Great post on press embargoes
August 31st, 2008 by Benjamin KuoOkay, it’s 10:30pm on Sunday of the slowest news week of the year, and the day before Labor Day (so I expect–and hope–you’re off enjoying your weekend instead of reading a blog post). But, saw this great post by Marshall Kilpatrick explaining the why’s and how’s of embargoes (succinct, accurate, and well thought out) so I thought I’d pass it on. For you to read Tuesday morning.
I’d add a few more tips:
Don’t ask us to embargo, but give an exclusive to someone else for early release.
If you’re going to release info early to anyone else — be it the mainstream press, a blogger, etc. — don’t ask any publication to hold to an embargo. This is particularly prevalent in the case of the “DEMO” style conferences, which seem to insist that startups not pre-announce what they are going to show at the conferences. That’s fine, but AFTER you’ve announced what you do and shown everything at the conference, don’t expect people to hold that when there are 25 other press people at the conference writing up an article, too. We also often hear from very naive startups who think that in order to get ANY press, they have to give an exclusive to a blog. You’ll get press/attention if your startup/news is interesting, NOT if you promise secret favors to bloggers.

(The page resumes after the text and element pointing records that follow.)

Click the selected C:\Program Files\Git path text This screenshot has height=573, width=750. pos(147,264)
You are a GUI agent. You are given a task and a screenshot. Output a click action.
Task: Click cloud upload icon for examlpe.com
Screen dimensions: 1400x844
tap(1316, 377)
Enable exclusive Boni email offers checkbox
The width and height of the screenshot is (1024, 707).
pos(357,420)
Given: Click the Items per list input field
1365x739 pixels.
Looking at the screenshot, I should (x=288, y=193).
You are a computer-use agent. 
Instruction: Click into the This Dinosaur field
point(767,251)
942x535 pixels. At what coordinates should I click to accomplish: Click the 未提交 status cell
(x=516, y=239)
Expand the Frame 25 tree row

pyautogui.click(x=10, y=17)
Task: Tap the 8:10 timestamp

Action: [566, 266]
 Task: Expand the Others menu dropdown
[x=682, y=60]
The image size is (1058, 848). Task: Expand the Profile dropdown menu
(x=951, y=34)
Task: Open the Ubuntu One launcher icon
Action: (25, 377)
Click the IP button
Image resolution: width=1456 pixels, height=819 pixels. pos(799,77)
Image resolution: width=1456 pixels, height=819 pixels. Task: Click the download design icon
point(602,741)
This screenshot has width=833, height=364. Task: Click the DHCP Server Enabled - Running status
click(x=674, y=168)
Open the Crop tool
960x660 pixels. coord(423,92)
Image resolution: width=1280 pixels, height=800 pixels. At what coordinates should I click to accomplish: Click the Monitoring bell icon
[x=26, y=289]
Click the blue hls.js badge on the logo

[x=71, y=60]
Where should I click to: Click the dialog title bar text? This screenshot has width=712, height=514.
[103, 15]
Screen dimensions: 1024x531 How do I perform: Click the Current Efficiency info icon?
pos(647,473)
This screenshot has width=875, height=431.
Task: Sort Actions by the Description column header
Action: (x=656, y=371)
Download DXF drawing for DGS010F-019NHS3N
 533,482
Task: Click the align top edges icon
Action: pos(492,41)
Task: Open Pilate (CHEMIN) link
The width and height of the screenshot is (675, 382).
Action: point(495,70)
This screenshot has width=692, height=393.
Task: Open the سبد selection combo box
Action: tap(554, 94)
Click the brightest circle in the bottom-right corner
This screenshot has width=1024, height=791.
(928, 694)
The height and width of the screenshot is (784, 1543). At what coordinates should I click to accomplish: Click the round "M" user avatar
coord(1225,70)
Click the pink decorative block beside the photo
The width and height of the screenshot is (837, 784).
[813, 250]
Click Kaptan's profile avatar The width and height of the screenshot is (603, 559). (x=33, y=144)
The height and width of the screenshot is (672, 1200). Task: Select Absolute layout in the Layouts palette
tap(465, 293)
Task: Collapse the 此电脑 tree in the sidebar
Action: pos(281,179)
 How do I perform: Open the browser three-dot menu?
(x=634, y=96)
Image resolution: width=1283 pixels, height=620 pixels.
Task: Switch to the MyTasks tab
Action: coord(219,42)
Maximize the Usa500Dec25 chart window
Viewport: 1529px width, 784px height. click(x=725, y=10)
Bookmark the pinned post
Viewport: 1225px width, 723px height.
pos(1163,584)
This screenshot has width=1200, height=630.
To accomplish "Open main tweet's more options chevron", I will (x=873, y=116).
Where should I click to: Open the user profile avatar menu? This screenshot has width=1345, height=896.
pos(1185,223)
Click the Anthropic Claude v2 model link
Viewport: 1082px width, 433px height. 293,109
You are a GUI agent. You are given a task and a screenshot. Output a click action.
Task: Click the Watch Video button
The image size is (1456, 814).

Don’t try to embargo news you’ve posted already on your web site.
This is just asinine, but you’d be amazed how often this happens.
Once an embargo is blown, it’s blown.
In this day and age of news aggregators, RSS readers, and more, if someone blows your embargo, consider it blown and just release the info. There’s such a wide distribution of info from blogs now, if the news goes out–even if it gets removed from a particular offending site–people can read it on Google News, technorati, their blog reader, various cached news feeds, etc. Face it–it’s out there.
Check with sites to see that they respect embargoes, before sending your news.
This goes in particular for sites which are well known for pre-releasing news whenever they want, or who have an outright policy of not respecting embargoes. We chuckle ever time we see this in Valleywag (for those not familiar with Valleywag, they exist to tweak the nose of Silicon Valley–and embarass folks for stuff like this all the time.) There’s a number of publications notorious for this–make sure you check with them first, and also see what kind of reputation they have. (For the record, you should contact us and ASK about what kind of news and if we’d even agree to an embargo, and for what reasons–we’ll let you know. Don’t send us something BEFORE you ask us.)
Don’t embargo run-of-the-mill, who-cares sort of news.
It’s one thing to embargo some huge news, where our writers are going to need to do some research to prep a well thought out article. It’s another thing to try to embargo something which no one cares about. Stuff that might merit an embargo: huge investment by a publicly held company/strategic partner; or a merger/acquisition. What does NOT merit an embargo: your small, private company releasing a minor, version 10 update of an very old product; your promotion of someone internal to “Director of Business Development.”
Don’t send us an embargo news item at 2am Monday morning for release 7am Monday.
Don’t bother with embargoes if you’re not giving the publication you’re approaching adequate time on the news. The principal reason for embargoes — to help give a publication time to put some depth in reporting into your news — doesn’t work when you don’t provide them adequate time to research and write a piece. We see this quite regularly. (btw, in general, it’s bad to send emails to most writers/bloggers at 2am on Monday morning, because there’s bound to be a pileup of emails with Monday releases, not to mention whatever came in earlier on the weekend).